Return, with both end lines included, exactly what the data below holds from the line with "Task: Expand the Add New Form arrow" through the line with "Task: Choose Mirror... from the Adjust menu", though not the pictures.

*** Opening of SOURCE DATA ***

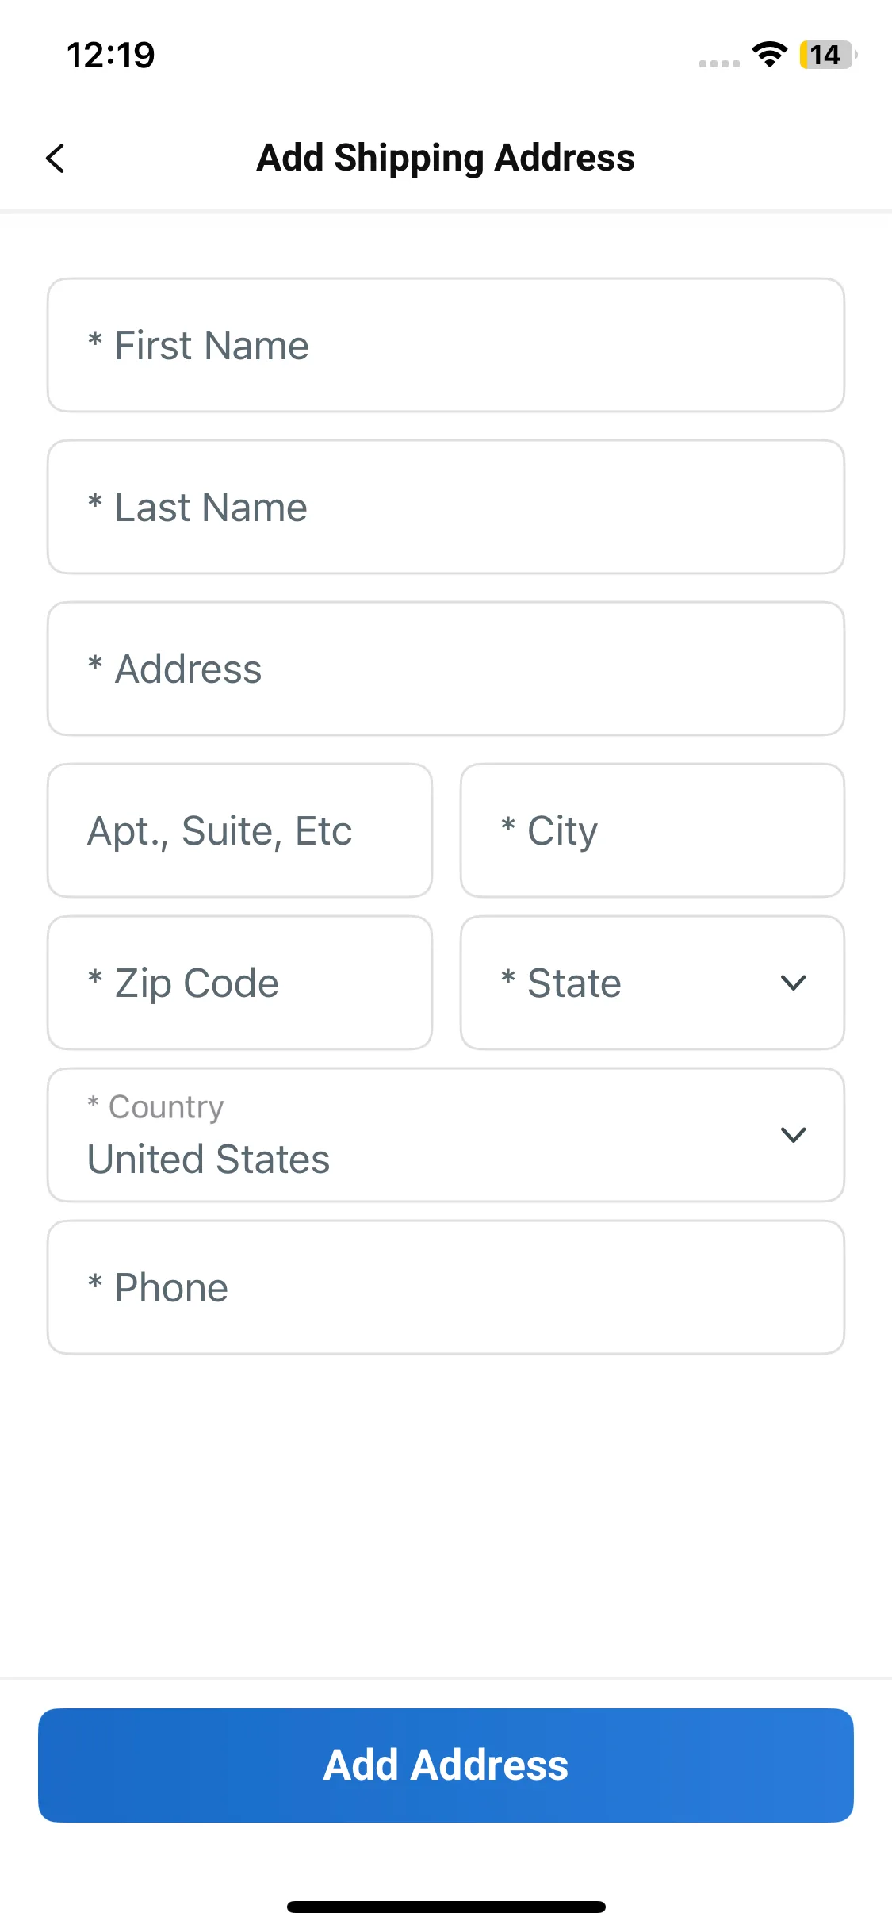Expand the State dropdown chevron
892x1932 pixels.
pos(793,983)
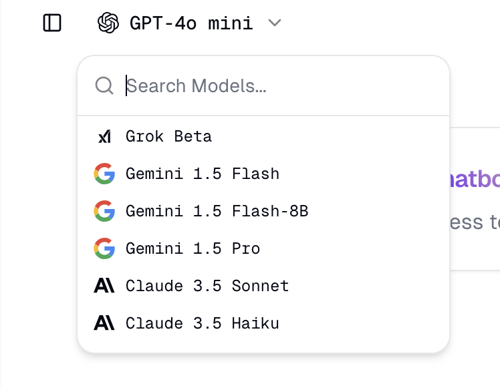Click the xAI logo next to Grok Beta
The width and height of the screenshot is (500, 390).
pos(104,137)
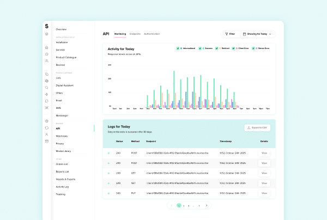Click the credit card icon in the left rail

pyautogui.click(x=47, y=141)
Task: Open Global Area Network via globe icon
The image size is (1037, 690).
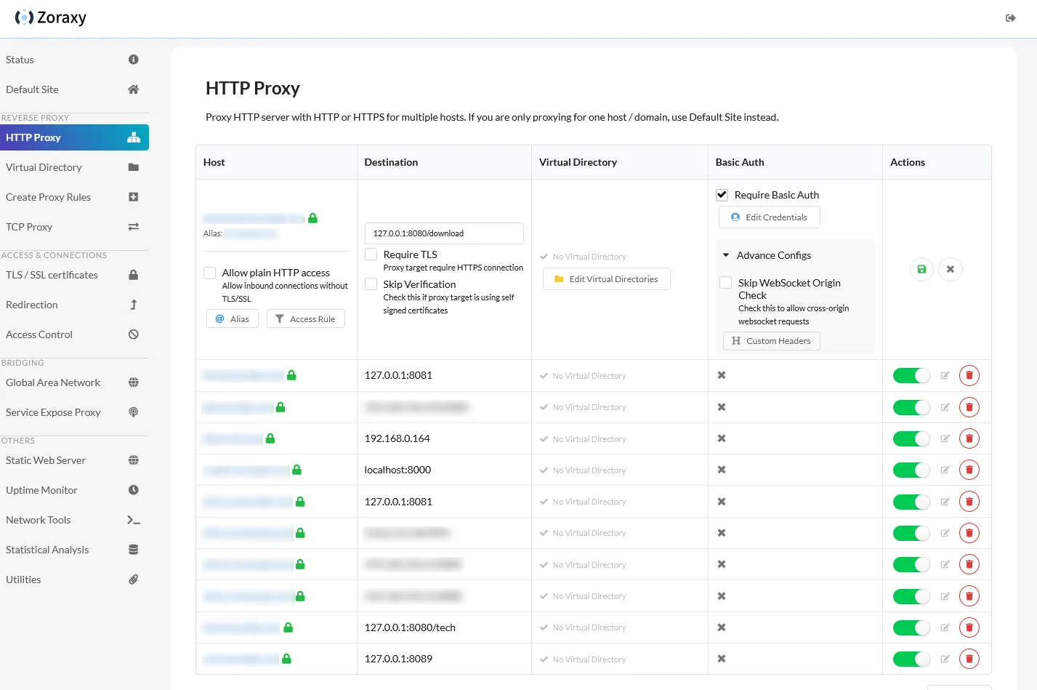Action: pos(133,382)
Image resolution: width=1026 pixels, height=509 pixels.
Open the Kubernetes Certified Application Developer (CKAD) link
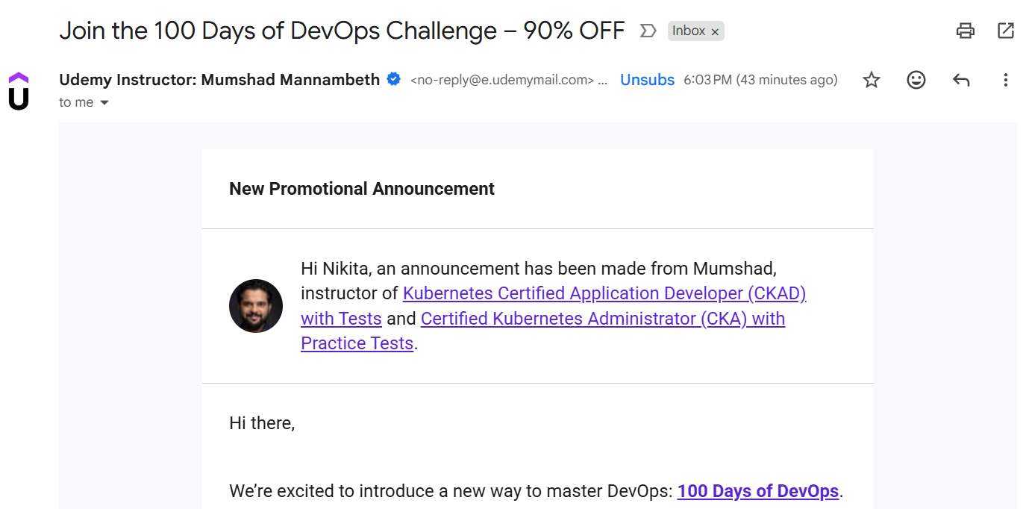(x=604, y=293)
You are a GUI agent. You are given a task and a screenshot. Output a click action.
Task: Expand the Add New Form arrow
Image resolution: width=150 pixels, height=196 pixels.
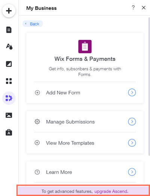(132, 93)
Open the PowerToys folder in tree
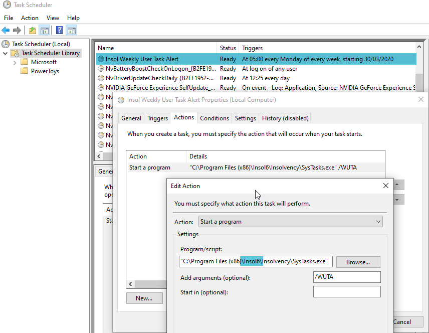The image size is (429, 333). [45, 71]
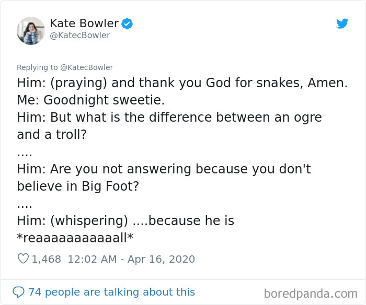
Task: Click the Kate Bowler display name
Action: click(85, 23)
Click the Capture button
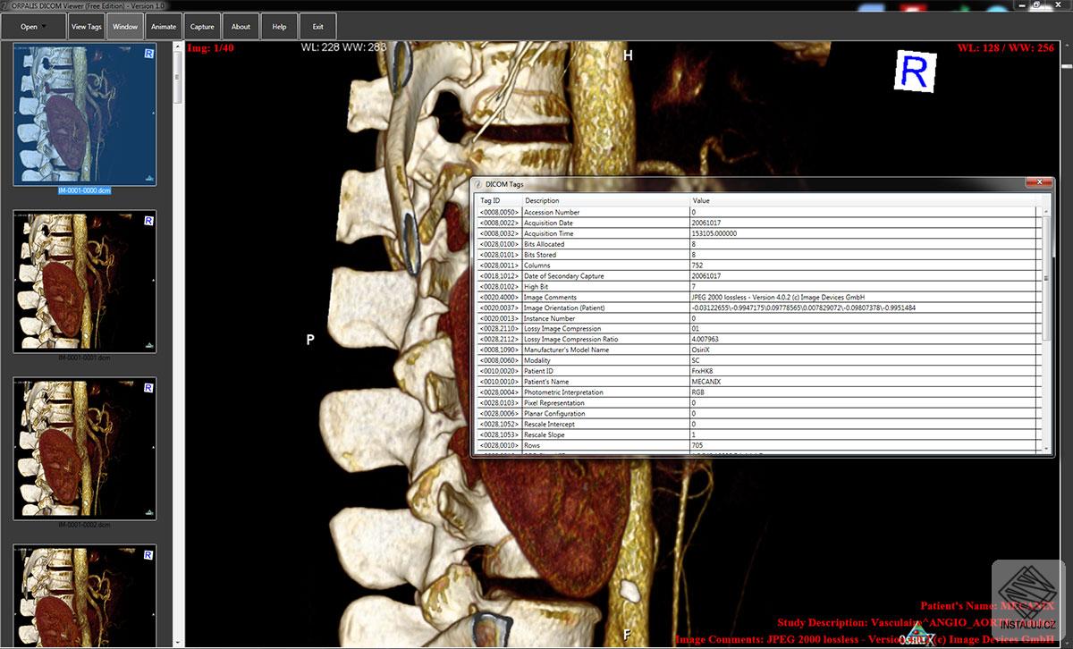The width and height of the screenshot is (1073, 649). click(201, 26)
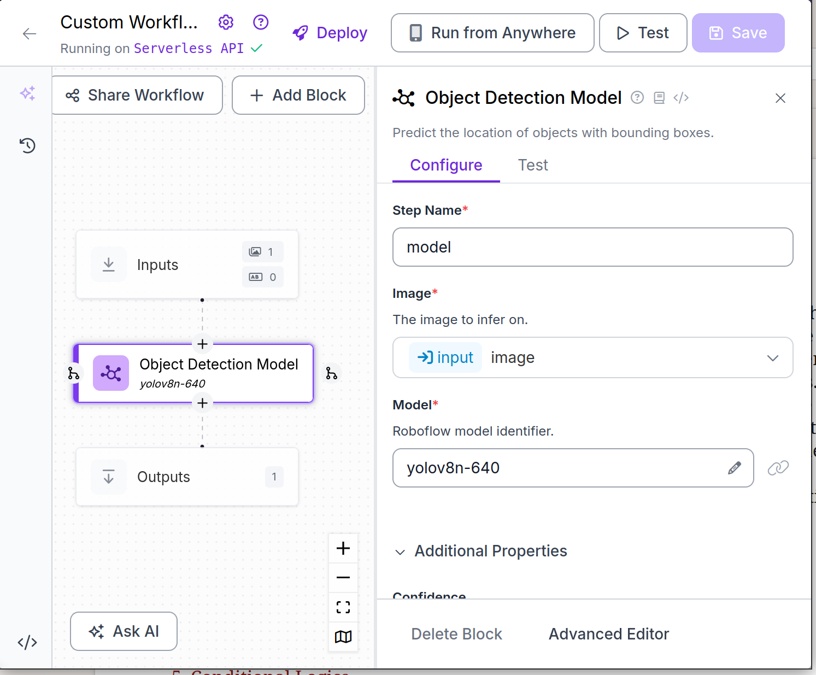Open workflow settings gear
The image size is (816, 675).
pos(226,22)
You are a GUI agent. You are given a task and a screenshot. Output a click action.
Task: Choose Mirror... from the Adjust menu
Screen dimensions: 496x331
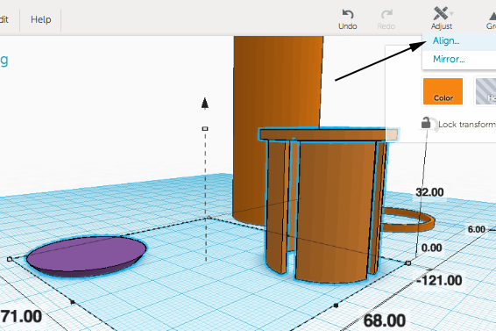tap(449, 59)
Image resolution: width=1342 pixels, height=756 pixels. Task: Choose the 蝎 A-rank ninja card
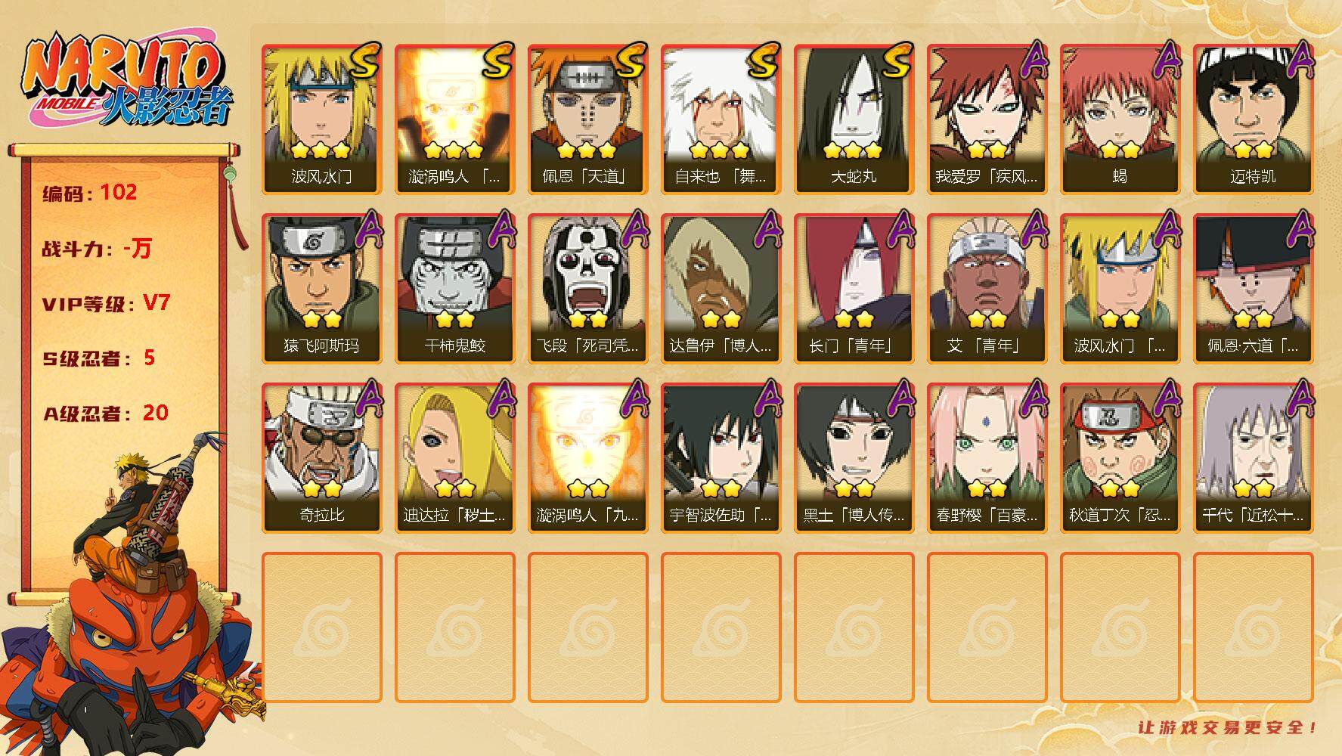click(x=1120, y=119)
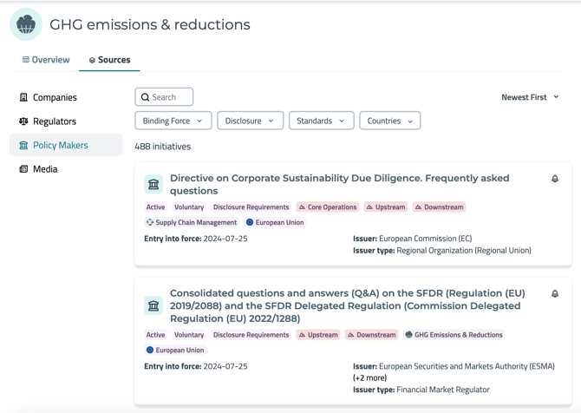Click the Media icon in sidebar
581x413 pixels.
point(23,169)
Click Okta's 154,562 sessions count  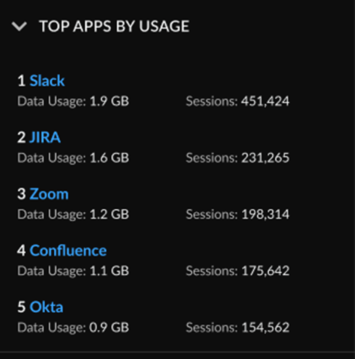point(265,327)
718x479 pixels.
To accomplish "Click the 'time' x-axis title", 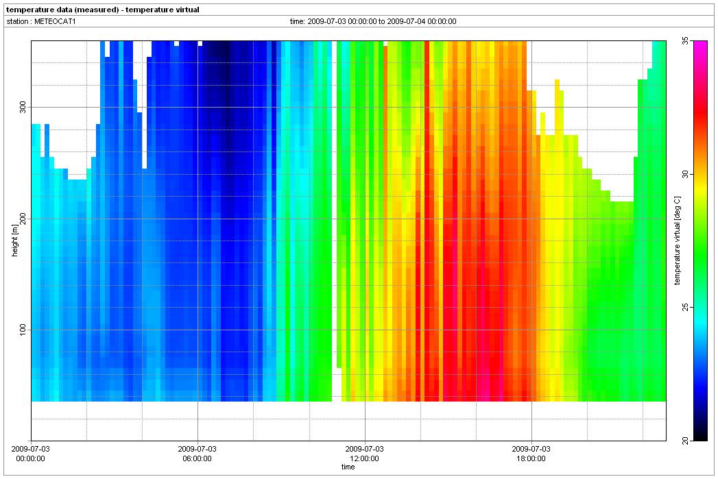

*** Close of SOURCE DATA ***

THE ANSWER »
Task: Expand the Add New Form arrow
Image resolution: width=150 pixels, height=196 pixels.
(132, 93)
Open the PowerToys folder in tree
The image size is (429, 333). [45, 71]
Task: Click the Kate Bowler display name
Action: click(85, 23)
Click the Capture button
The width and height of the screenshot is (1073, 649). click(201, 26)
Open workflow settings gear
The image size is (816, 675).
pos(226,22)
You are a GUI agent. You are given a task and a screenshot. Output a click action.
Task: Choose Mirror... from the Adjust menu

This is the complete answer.